▸ Stored data
******************************

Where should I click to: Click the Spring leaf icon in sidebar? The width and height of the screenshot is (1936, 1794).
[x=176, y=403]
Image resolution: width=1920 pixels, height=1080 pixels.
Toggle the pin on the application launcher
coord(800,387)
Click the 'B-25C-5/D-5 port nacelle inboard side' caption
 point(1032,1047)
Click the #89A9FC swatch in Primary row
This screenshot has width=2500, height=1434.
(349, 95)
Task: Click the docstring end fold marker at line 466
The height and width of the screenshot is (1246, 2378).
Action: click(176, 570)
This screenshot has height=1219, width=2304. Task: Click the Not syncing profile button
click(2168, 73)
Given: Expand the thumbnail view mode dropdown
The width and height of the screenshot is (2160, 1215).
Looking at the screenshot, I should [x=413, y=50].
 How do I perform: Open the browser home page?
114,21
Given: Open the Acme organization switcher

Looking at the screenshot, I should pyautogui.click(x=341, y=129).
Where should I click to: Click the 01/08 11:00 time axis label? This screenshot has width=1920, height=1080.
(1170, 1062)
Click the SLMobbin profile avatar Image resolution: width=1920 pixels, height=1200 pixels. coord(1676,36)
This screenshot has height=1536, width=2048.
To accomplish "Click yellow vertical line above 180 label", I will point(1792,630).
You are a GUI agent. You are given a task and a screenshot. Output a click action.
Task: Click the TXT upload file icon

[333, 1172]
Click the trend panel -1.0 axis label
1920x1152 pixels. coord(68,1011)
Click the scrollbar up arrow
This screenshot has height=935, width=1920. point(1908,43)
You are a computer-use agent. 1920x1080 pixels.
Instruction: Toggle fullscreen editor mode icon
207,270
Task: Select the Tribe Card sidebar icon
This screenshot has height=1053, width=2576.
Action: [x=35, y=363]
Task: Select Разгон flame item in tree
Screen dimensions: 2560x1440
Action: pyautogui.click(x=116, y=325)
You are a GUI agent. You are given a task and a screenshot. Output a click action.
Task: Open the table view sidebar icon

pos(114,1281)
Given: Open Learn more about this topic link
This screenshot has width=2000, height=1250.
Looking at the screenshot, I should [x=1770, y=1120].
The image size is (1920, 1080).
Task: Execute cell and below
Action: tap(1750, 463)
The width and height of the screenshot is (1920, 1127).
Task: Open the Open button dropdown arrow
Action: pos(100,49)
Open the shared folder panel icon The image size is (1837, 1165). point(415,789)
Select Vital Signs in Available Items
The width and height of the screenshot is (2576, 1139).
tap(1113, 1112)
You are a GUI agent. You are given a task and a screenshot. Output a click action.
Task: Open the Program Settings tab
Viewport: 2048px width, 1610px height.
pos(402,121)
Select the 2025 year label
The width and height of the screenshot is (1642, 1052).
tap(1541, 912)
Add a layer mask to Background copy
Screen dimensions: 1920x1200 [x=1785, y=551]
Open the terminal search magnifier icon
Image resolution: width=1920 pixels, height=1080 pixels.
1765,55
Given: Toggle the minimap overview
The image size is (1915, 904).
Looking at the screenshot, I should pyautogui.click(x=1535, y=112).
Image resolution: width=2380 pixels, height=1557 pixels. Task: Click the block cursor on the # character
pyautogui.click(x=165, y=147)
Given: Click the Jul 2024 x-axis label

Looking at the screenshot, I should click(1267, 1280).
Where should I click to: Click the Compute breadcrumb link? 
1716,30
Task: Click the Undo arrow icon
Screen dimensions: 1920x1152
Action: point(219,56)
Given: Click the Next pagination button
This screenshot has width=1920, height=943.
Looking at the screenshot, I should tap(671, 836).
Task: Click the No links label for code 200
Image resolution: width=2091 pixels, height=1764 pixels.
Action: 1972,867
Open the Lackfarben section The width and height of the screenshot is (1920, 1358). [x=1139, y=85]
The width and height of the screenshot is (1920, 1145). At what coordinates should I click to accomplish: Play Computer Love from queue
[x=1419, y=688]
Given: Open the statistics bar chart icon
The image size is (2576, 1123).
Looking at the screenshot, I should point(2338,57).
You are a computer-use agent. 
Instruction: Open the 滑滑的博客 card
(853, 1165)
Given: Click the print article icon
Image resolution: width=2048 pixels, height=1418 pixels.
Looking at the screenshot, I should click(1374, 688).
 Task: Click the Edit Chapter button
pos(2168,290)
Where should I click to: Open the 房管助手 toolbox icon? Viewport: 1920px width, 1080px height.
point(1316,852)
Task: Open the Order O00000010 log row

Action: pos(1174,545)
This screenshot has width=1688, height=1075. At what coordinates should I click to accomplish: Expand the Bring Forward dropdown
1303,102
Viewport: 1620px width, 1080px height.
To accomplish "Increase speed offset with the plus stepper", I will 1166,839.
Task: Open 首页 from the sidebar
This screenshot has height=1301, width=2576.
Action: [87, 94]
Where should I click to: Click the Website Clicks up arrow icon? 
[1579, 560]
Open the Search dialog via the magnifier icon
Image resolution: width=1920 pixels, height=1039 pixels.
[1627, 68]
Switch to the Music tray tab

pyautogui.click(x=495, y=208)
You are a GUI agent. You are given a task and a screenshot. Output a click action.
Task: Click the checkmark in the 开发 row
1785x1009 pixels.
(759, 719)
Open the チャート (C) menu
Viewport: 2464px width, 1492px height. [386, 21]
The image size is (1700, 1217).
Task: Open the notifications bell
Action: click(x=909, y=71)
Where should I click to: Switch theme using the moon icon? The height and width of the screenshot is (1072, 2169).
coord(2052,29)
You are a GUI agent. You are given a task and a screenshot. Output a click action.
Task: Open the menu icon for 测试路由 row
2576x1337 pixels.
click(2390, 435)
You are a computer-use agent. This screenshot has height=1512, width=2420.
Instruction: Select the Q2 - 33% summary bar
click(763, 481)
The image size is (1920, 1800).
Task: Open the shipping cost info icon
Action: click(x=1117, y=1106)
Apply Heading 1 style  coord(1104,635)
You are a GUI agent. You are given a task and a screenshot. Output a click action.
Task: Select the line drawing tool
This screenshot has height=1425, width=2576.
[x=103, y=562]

******************************

▸ What you need to do
What is needed is an exact copy of the lines above, from the one containing "1785x1009 pixels." through the one containing "Task: Select the line drawing tool", with nothing added.

▸ Answer to this problem
1785x1009 pixels.
(759, 719)
Open the チャート (C) menu
Viewport: 2464px width, 1492px height. [386, 21]
The image size is (1700, 1217).
Task: Open the notifications bell
Action: click(x=909, y=71)
Where should I click to: Switch theme using the moon icon? The height and width of the screenshot is (1072, 2169).
coord(2052,29)
You are a GUI agent. You are given a task and a screenshot. Output a click action.
Task: Open the menu icon for 测试路由 row
2576x1337 pixels.
click(2390, 435)
You are a computer-use agent. This screenshot has height=1512, width=2420.
Instruction: Select the Q2 - 33% summary bar
click(763, 481)
The image size is (1920, 1800).
Task: Open the shipping cost info icon
Action: click(x=1117, y=1106)
Apply Heading 1 style  coord(1104,635)
You are a GUI agent. You are given a task and a screenshot. Output a click action.
Task: Select the line drawing tool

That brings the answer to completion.